═══ SUPPLIED RECORDS

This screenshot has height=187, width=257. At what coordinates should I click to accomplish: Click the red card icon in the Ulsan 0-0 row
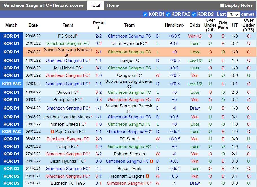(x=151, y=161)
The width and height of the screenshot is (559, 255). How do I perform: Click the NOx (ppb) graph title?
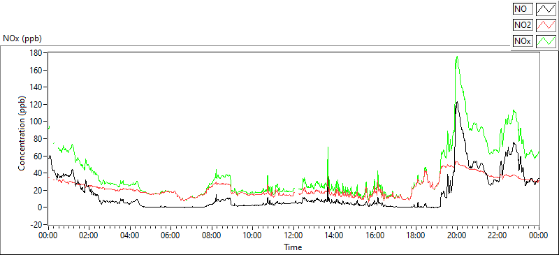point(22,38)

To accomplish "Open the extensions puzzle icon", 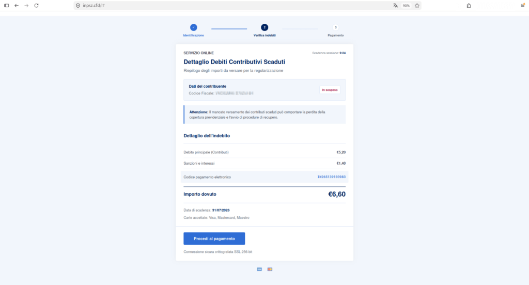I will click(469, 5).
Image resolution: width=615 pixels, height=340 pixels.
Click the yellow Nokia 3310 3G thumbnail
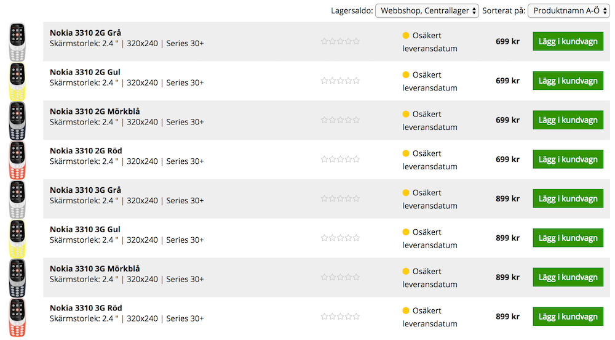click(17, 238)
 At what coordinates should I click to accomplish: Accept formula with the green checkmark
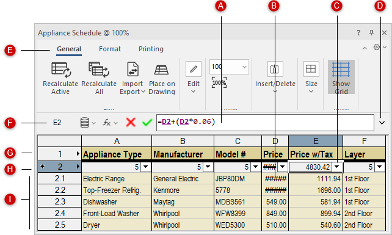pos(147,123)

══════

*EXERCISE REQUIREMENTS*
Lines from the one with "Click the yellow Nokia 3310 3G thumbnail" through the final line of the records are the whole answer; print them exactly, minus any pictures.

*RESPONSE TO THE TASK*
Click the yellow Nokia 3310 3G thumbnail
click(17, 238)
 At what coordinates should I click to accomplish: Accept formula with the green checkmark
pos(147,123)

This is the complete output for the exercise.